Newsday - Serbs leave tense Kosovo town in Nato convoy

Saturday December 25

By Andrew Roche

ORAHOVAC, Serbia (Reuters) - A convoy of peacekeeping vehicles carrying injured, sick and elderly Serbs with children left a Kosovo town for government-controlled Serbia on Saturday, fleeing winter cold and ethnic strife in the province.

``At home in Orahovac we have no heating, the temperature is below zero all the time. We are freezing,'' Stanka Janetovic, 34, told Reuters. Her son Goran, 7, was suffering from pneumonia and the medical unit in Orahovac had no antibiotics.

``The injured and children suffer the most.

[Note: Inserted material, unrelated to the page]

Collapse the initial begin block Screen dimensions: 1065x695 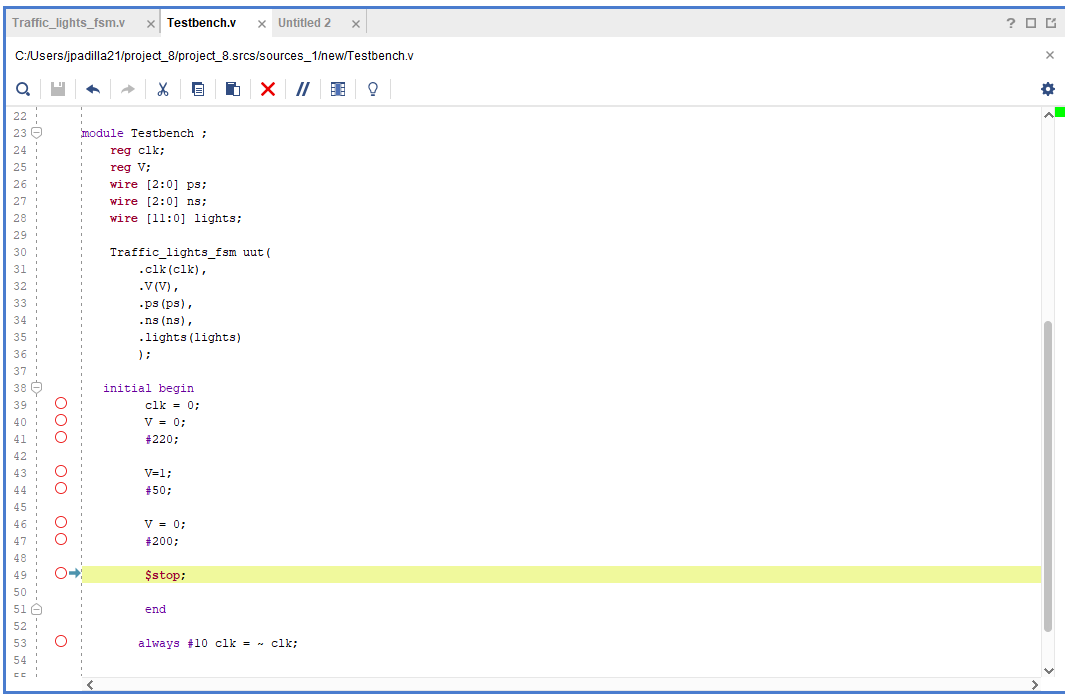36,387
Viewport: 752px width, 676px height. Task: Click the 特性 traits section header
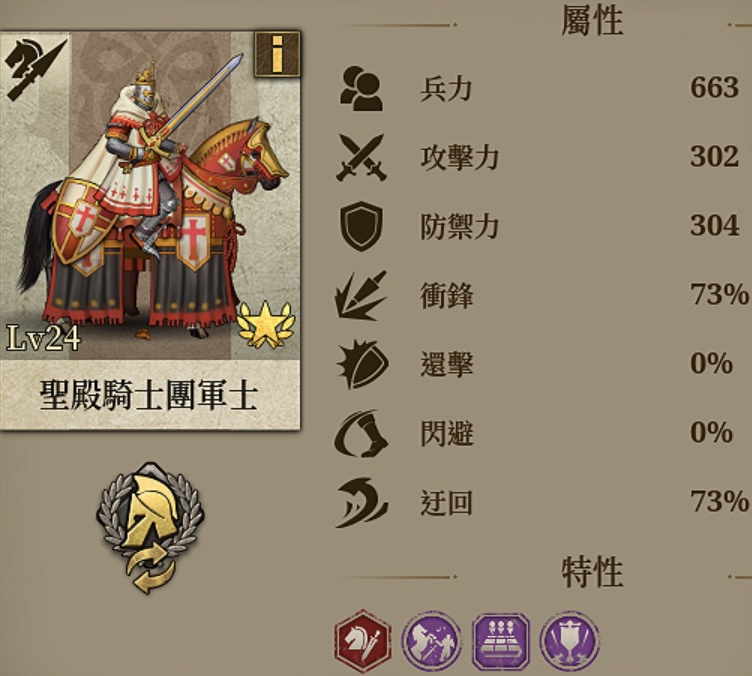pyautogui.click(x=592, y=572)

Besides keeping them warm, we have no other means to treat them nor feed them,'' she said, adding that she wanted to take her son to the safety of Nis, a large city in southern Serbia.

Kosovo, a southern province of Serbia, has been under U.N. administration since June when Serbian security forces halted a bloody crackdown on separatist ethnic Albanians and withdrew under NATO bombardment.

Serbs remaining in Kosovo have been subjected to revenge violence by majority Albanians since NATO-led peacekeepers arrived and tens of thousands of Serbs have fled the province as a result.

Orahovac, a town in central Kosovo, has an enclave of 2,000 Serbs who feel menaced by surrounding Albanians.

On their way out of Kosovo, the 46 Serbs in the convoy from Orahovac stopped at the Russian hospital in Kosovo Polje, where six Serbs injured in ethnic violence were treated recently, before continuing onwards to central Serbia.

Orahovac's ethnic Albanians say that local Serbs were involved in massacres of their kin during the NATO bombing of Yugoslavia earlier this year.

Serb 'Concentration Camp' In Orahovac

For their part, Orahovac Serbs say they are living in a ghetto akin to a concentration camp, under the constant threat of ethnic Albanian attacks.

They say 10 Serbs have been killed and more than 10 injured since the arrival of the KFOR peace force.

Last week, one Serb was killed and several wounded in a grenade attack on a cafe, after which Orahovac Serbs gathered before the local Orthodox church demanding KFOR enable them to leave safely or they would all walk to Montenegro, a neighboring Yugoslav republic.

They shelved the idea until another reported bomb attack on a Serb house on Friday night.

After several hours of negotiations with KFOR, they reached a deal to let a group of 46, including six injured, 12 ailing elderly people and children with their families, leave in KFOR vehicles.

``I have relatives in Vojvodina (northern Serbia) and hope to get there to save my children, because they need urgent medical treatment. They suffer malnutrition and cold,'' Milica Kujundzic, mother of eight-month-old Ivan and three-year-old Tamara, said.

Russian Defense Minister Igor Sergeyev, due to return home later on Saturday after a two-day visit to Yugoslavia which included a stop in Kosovo, was quoted by the state agency Tanjug as saying he hoped Russian peacekeepers would eventually operate in the Orahovac area to reassure its Serbs.

Ethnic Albanians blocked roads around Orahovac with cars and tractors from August to November to prevent Russians from taking over security in the area from Dutch soldiers as scheduled.

Kosovo Albanians say the Russians have a pro-Serb bias.